CTCF translates IL-2- and αKG-sensitive metabolic changes in T cells into context-dependent differentiation gene programs [ChIP-Seq]

We found that aspects of the IL-2-sensitive effector gene program in CD4+ Th1 and CD8+ Tc1 cells are regulated by glutamine and alpha-ketoglutarate (αKG)-induced events, in part through changes in DNA and histone methylation states. We further identified a novel mechanism by which IL-2- and αKG-sensitive metabolic changes regulate the association of CTCF with select genomic sites. αKG-sensitive CTCF sites were often associated with loci containing IL-2- and αKG-sensitive genome organization patterns and gene expression in T cells. Surprisingly, IL-2- and αKG-sensitive CTCF sites in T cells were also associated with genes from developmental pathways that had αKG-sensitive expression in ES cells.
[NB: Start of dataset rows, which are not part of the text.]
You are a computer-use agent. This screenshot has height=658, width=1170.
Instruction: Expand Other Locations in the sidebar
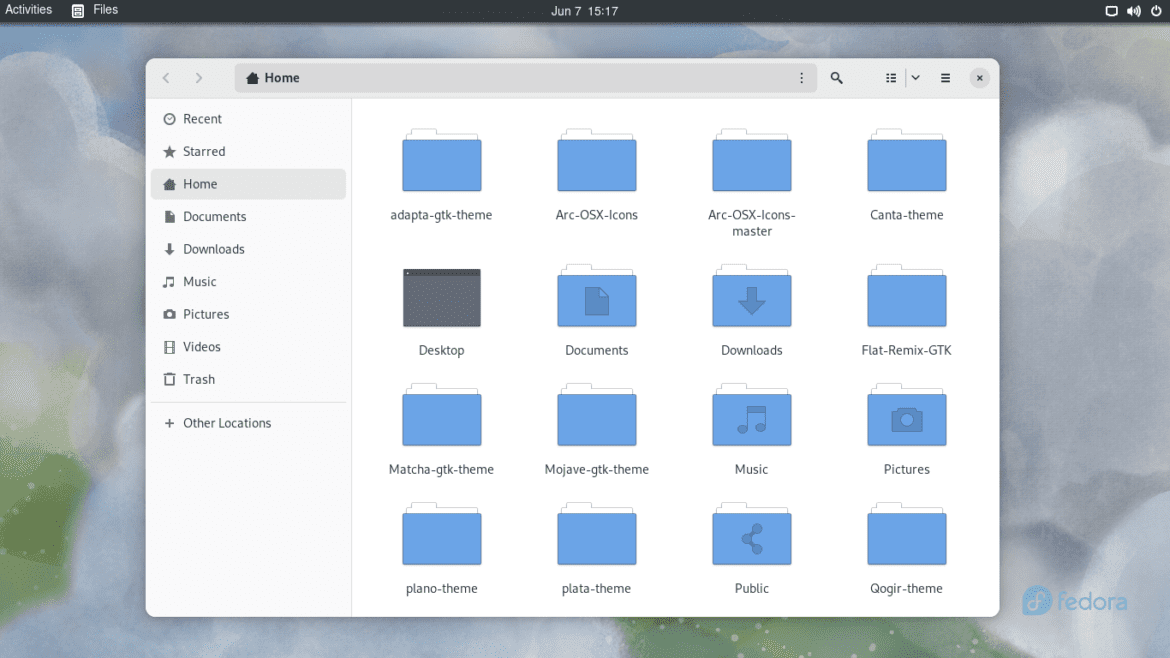pyautogui.click(x=226, y=423)
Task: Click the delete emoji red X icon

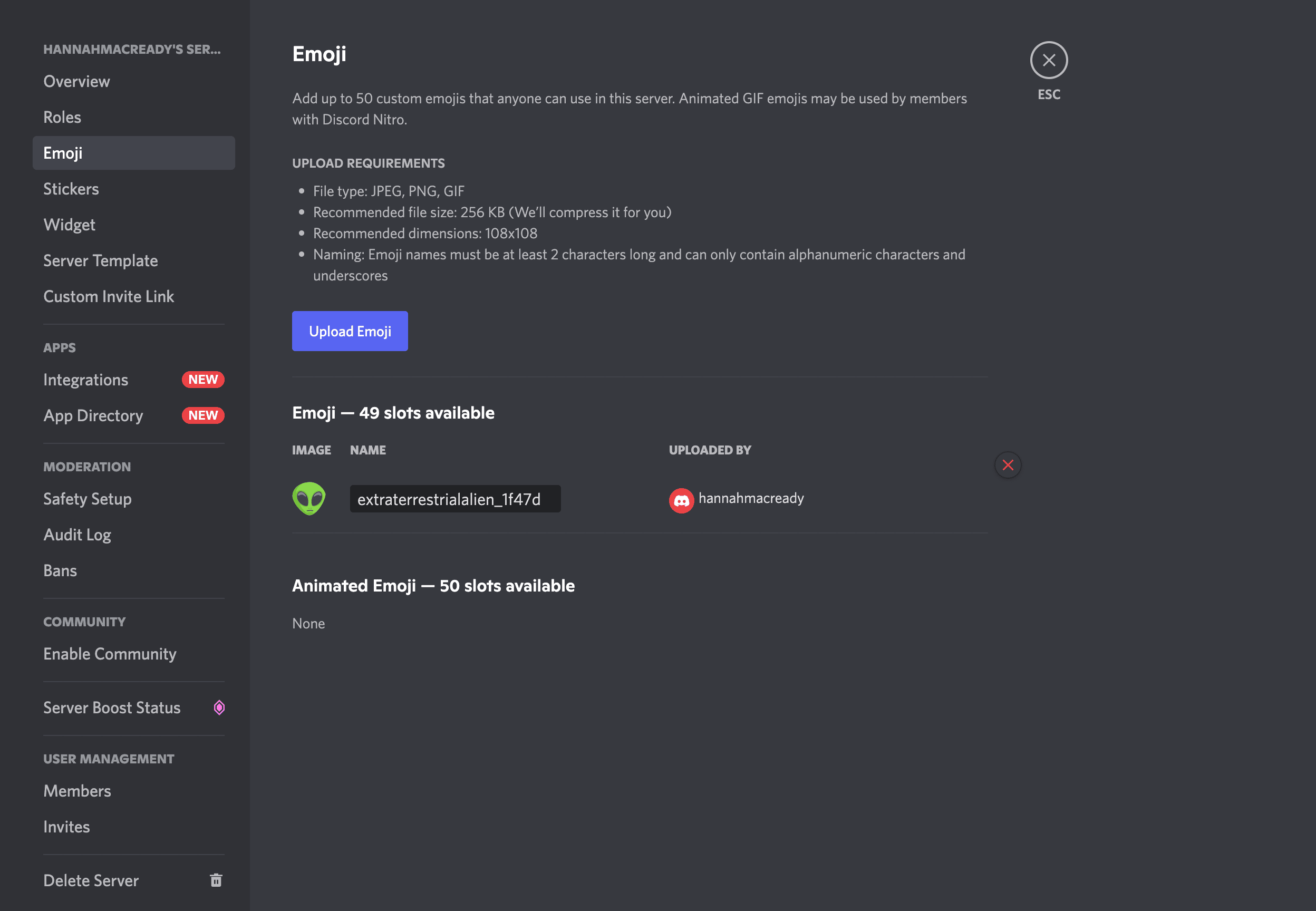Action: click(x=1007, y=464)
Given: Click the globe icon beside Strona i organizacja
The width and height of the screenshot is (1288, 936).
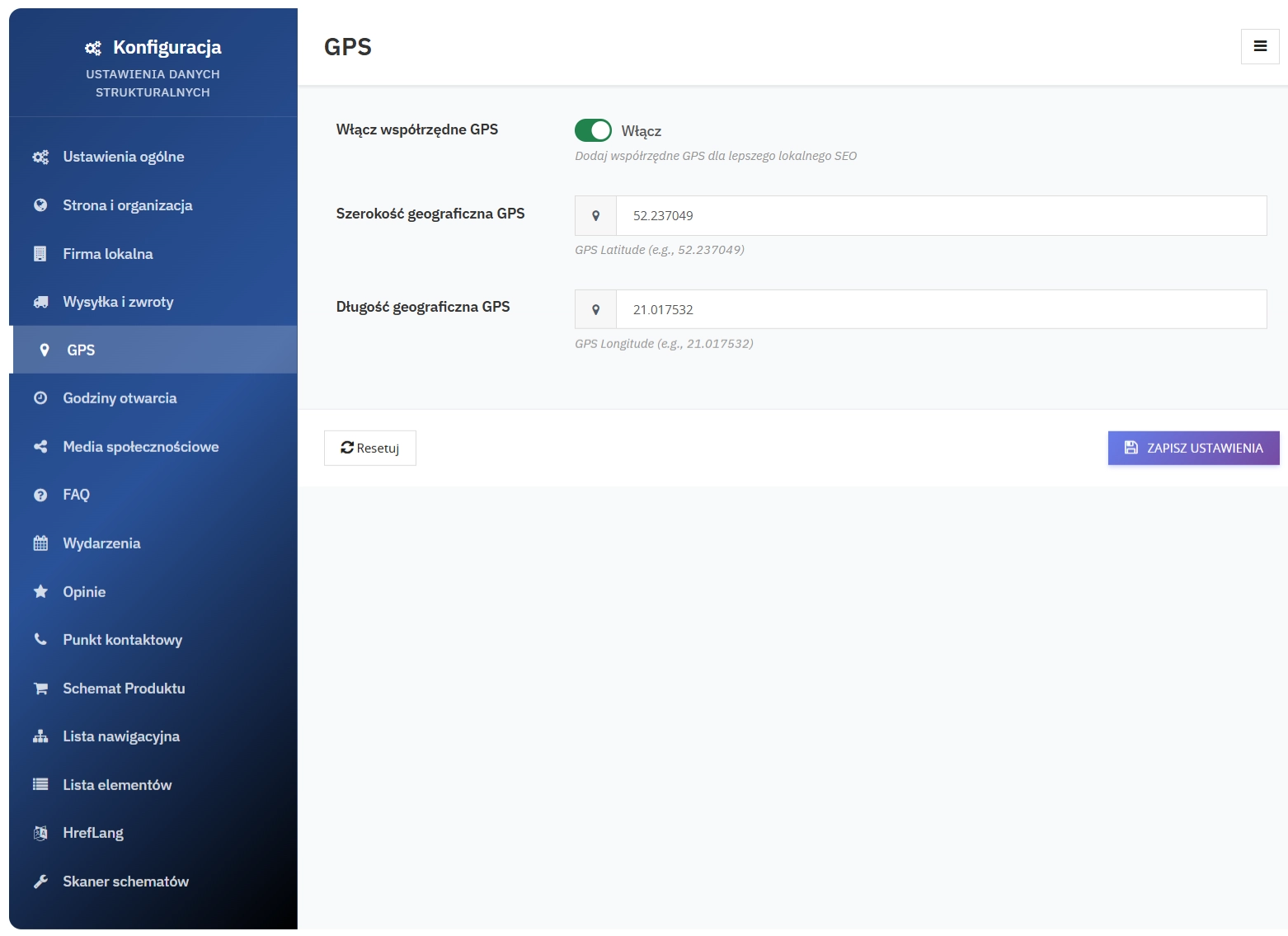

The data collectively support a novel mechanism wherein CTCF serves to translate αKG-sensitive metabolic changes into context-dependent differentiation gene programs. We performed a ChIP-seq analysis examining H3K27me3 states in CD4+ Th1 cells maintained in high IL-2, low IL-2, or low IL-2 with αKG. We also performed a CTCF ChIP-seq analysis with CD4+ Th1 cells maintained in high IL-2, low IL-2, or low IL-2 with αKG to define the sites associated with CTCF in each condition. In addition, we performed an H3K27Ac ChIP-seq analysis with Th1 cells maintained in high IL-2, low IL-2, or low IL-2 with αKG to examine potential enhancer regions in each condition.